Я продвигаюсь вперед неторопливым шагом, беседуя на ходу с каким-то человеком, облаченным в римскую тогу; мы идем по длинной, бесконечной аллее, по обеим сторонам которой разворачиваются огромные роскошные панорамы, созданные чьим-то буйным воображением и воплощенные в бледной бронзе, гладкой, отполированной, несомненно, от многократных прикосновений посетителей. Какой-то неровный, мерцающий свет, который мне так и хочется назвать светом подземного царства, высвечивает контуры сих исполненных невероятного отчаяния, раздражения и ненависти монументальных скульптур и скульптурных групп, и металл на гранях и изломах тускло поблескивает в этом неверном, дрожащем свете. Можно подумать, что мы находимся в парке-музее Фрогнера в Осло и рассматриваем скульптуры Вигелана, озаренные лучами парадоксального «полуночного солнца», хотя это огромное нагромождение тел создает здесь тревожное и неприятное ощущение нехватки воздуха, за которым может последовать удушье.
Однако данное обстоятельство, похоже, ни в малейшей степени не тревожит моего спутника, и он остается по-прежнему безмятежен. Наш разговор, спокойный, неторопливый, выдержанный в хорошем тоне и с соблюдением приличий, к тому же представляющий собой правильный размеренный диалог в соответствии с правилами перипатетической, то есть аристотелевской, философии, вращается вокруг предмета (или темы), для меня — сказать по правде — довольно малопонятного, плохо мной воспринимаемого, и сформулировать этот вопрос можно как нечто вроде: может ли пустота иметь определенную форму? Или еще точнее: каким образом дыра может стать заостренной? Обнаженные мужчины, восседающие на больших мотоциклах с ослепительно блестящими металлическими частями, время от времени попадаются нам навстречу; совершенно бесшумно они проезжают в противоположном направлении по той же прямой дороге, по которой идем мы (как давно?), постоянно обновляющейся, изменяющейся, но, однако, похожей на самое себя «…в соответствии с законом извращенного воображения и порочных фантазий». Мы приветствуем их жестами, свидетельствующими о нашем миролюбии, то есть взмахами то правой, то левой руки, в зависимости от того, с какой стороны от нас они проезжают.

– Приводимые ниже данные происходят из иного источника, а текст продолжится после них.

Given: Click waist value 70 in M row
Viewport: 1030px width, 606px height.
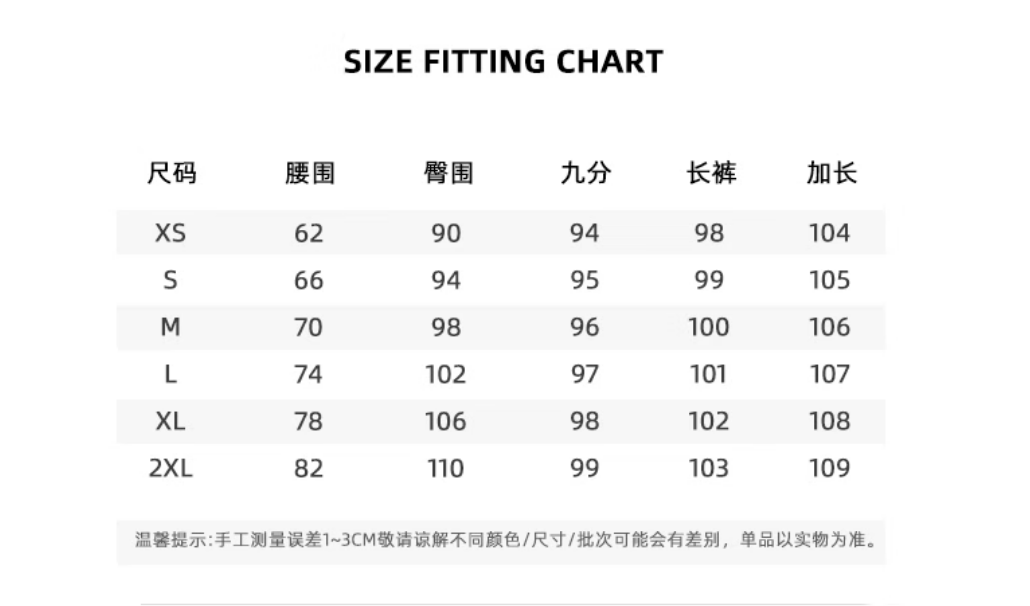Looking at the screenshot, I should click(309, 327).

«Словно большие и совершенно невероятные насекомые», — говорит мой спутник все с тем же ученым видом, несколько чопорно и манерно, и замолкает, а я так и остаюсь в неведении, к чему же относится данное сравнение.

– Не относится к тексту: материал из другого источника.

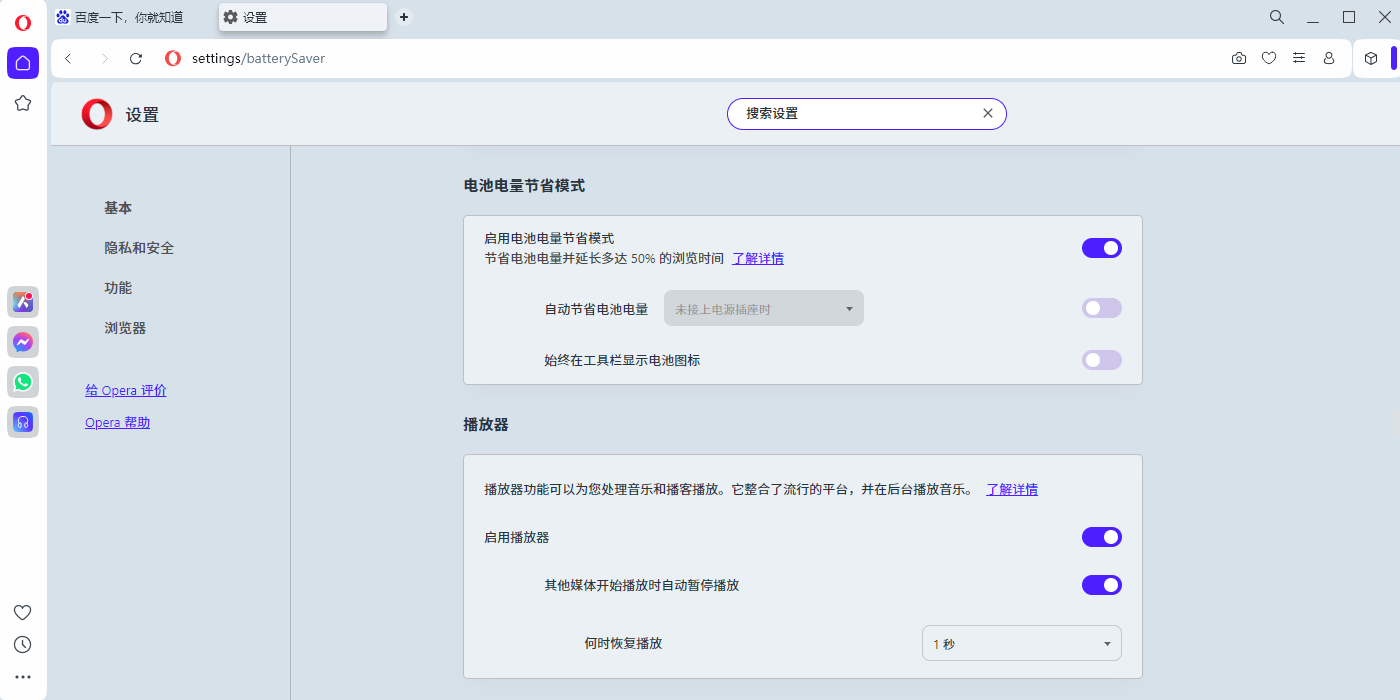Image resolution: width=1400 pixels, height=700 pixels.
Task: Open the Messenger sidebar icon
Action: (x=23, y=342)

Немного погодя он добавляет: «Вульва с зубами — химера». Я и хотел бы ему ответить (ответить что?), но ни единый звук не вылетает у меня изо рта, остающегося, однако, приоткрытым, и я тщетно пытаюсь заставить шевелиться губы, язык, челюсти: все словно срослось воедино. Или вернее — я только теперь это понимаю, слишком поздно понимаю, — все у меня во рту (и вообще во всем моем теле, то есть в том, что осталось от моего тела) сейчас окончательно застыло, стало неподвижным, бесчувственным, отлитым из той же бледной и тусклой бронзы, что и другие статуи подземелья, машины с острыми лезвиями, похожими на скальпели, и с зубчатыми шестернями, безмолвные и бесшумные орудия, потерпевшие аварии и пострадавшие в них мотоциклисты, распростертые на переднем плане этого ревущего и воющего хаоса, внезапно пораженного оцепенением, порожденным какими-то имманентными, то есть внутренними, присущими ему самому, этому хаосу, причинами. Да, я тоже отлит из этой тусклой бронзы и во всем похож на всех остальных: лицо изуродовано, рот разорван, конечности оторваны, живот распорот, — и я валяюсь среди конских трупов и мертвых, бесполезных железяк.

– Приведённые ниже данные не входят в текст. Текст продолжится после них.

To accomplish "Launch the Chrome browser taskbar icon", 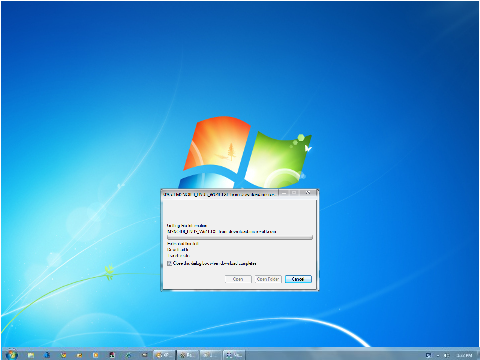I will [63, 355].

И все это вылетает из моего собственного рта со слабыми, безвольными, полураскрытыми губами, теперь затвердевшими. Вместо упорядоченных, стройных речей и слов, притворяющихся, будто бы они в состоянии заставить обдумать и осмыслить суть катастрофы, суть этого жуткого разгрома, из меня вылезает, вытекает, исторгается эта мерзкая, отвратительная, грязная субстанция, в которой я сам вязну, а она все прет и прет в несметном количестве… «Детский кошмар слишком нервного, легко возбудимого маленького мальчика с ярко выраженной склонностью к садо-анальным извращениям», — произносит где-то совсем рядом со мной менторский голос. Однако персонаж в безупречно-незапятнанной тоге в действительности уже давно исчез со сцены. Он, несомненно, где-то продолжает свой путь, храня воистину ангельскую невозмутимость и безмятежность, оставив меня навсегда с моими старыми мечтами-снами о запретной двери, что обрекает с незапамятных времен комнату с экскрементами на божественное проклятие.